Developer's victory raises questions over 'bad bank'
PADDY McKILLEN'S court battle to stop €1.4bn of his loans being transferred to NAMA has paid off and dealt a blow to the all-powerful bad bank.
The decision will allow the reclusive property developer to continue running his successful empire the way he knows best and may prompt other developers to have a tilt at NAMA.
Mr McKillen, through a spokeswoman, said he was "delighted" with his victory and the fact that he would recoup up to €7m it cost to prove his case.
He always maintained his business was different and that his loans shouldn't be lumped in with those of other bust developers being managed by NAMA.
There was nothing "risky" about his loans, he argued.
His borrowings should never have been classed as a "systemic risk" to the banking system as NAMA claimed, he said, and argued the agency had failed to give him a "fair hearing".
Mr McKillen is a long-term property investor who owns prime properties and shopping centres that are paying their way.
They include the Jervis Shopping Centre in Dublin 1, as well as the Clarence Hotel and, ironically, Treasury Building in Dublin where NAMA is based.
He jointly owns the Maybourne Hotel Group, which includes Claridges and the Connaught and Berkeley hotels in London.
Those loans have since been sold by Irish banks to a Malaysian sovereign-wealth fund so no longer fall within NAMA's remit. He also has properties in France, the US, Asia and South America.
The Belfast native's quarrel with NAMA was that he was a "good" borrower who was paying his loans and believed he would be able to pay them into the future.
To ensure the valuable property portfolio he had amassed since the 1980s would stay intact, he needed to have a traditional banking relationship, he claimed, and not have his loans managed by an agency set up to work out bad loans.
The key difference would be that NAMA, with its extensive powers, could call in those loans at any time, for example, or force the sale of some properties thereby potentially destroying their long-term value.
Nobel prize-winning economist Joseph Stiglitz agreed with him and told the court it wasn't in the Irish taxpayers' interest or that of the banks for Mr McKillen to transfer what were commercial loans rather than loans taken out to develop land banks to NAMA. Dr Stiglitz, who examined the €2.1bn loans, suggested the economic benefits of moving them to NAMA were "questionable at best" and there were "compelling arguments" to leave them with Bank of Ireland and Anglo Irish Bank.

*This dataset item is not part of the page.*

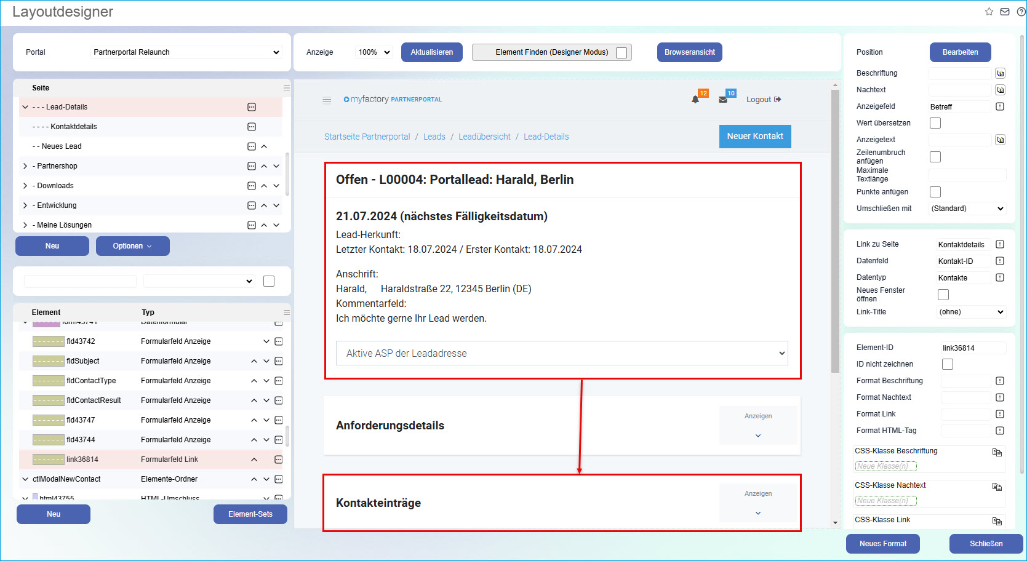Open the Optionen menu button
1027x561 pixels.
click(132, 246)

Indeed, Anglo's boss Mike Aynsley supported Mr McKillen as he was one of his rare customers who, while owing the bank around €800m, had a steady income stream to repay the loans.

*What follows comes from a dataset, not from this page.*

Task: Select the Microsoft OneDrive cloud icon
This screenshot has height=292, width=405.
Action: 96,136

Mr McKillen said that a "minuscule" part of his portfolio had loans classed by the bank as having been taken out for development purposes because they were attached to properties acquired long before the property bubble began to inflate.

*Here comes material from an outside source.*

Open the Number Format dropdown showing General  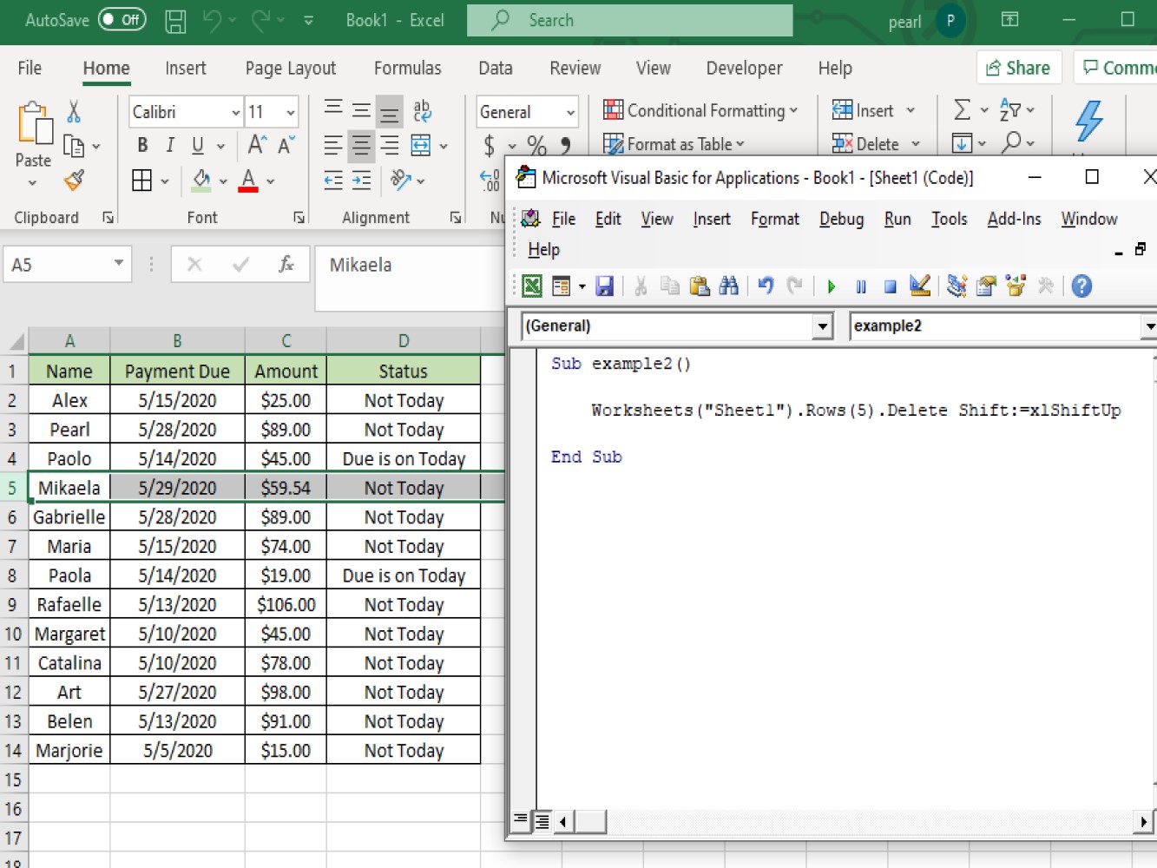569,112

The court heard he hadn't bought property in Ireland since 1998 and hadn't been a reckless speculator. He had blue-chip tenants on long-term leases and, after meeting his bank repayments, was typically making a 30pc profit from his portfolio.
It was because he was consistently generating plenty of cash that Mr McKillen was able to strengthen his position in his fight with NAMA.
In recent months, he rapidly made a dent in his loans and is estimated to have paid back an extra €75m in capitals so far this year on top of the €95m in interest repayments. His loans are said to be well below €1bn.
And now, in a surprise move, NAMA has decided not to transfer Mr McKillen's loans after all. So Mr McKillen won and his victory will be closely watched by others.
He may be the exception, in so far as he had the substantial resources to rapidly pay down his loans to the level that allowed NAMA to let them fall below its radar.
But his success this week once more raises questions about NAMA's business model and whether Ireland's bad bank will ever deliver the best outcome for Irish taxpayers.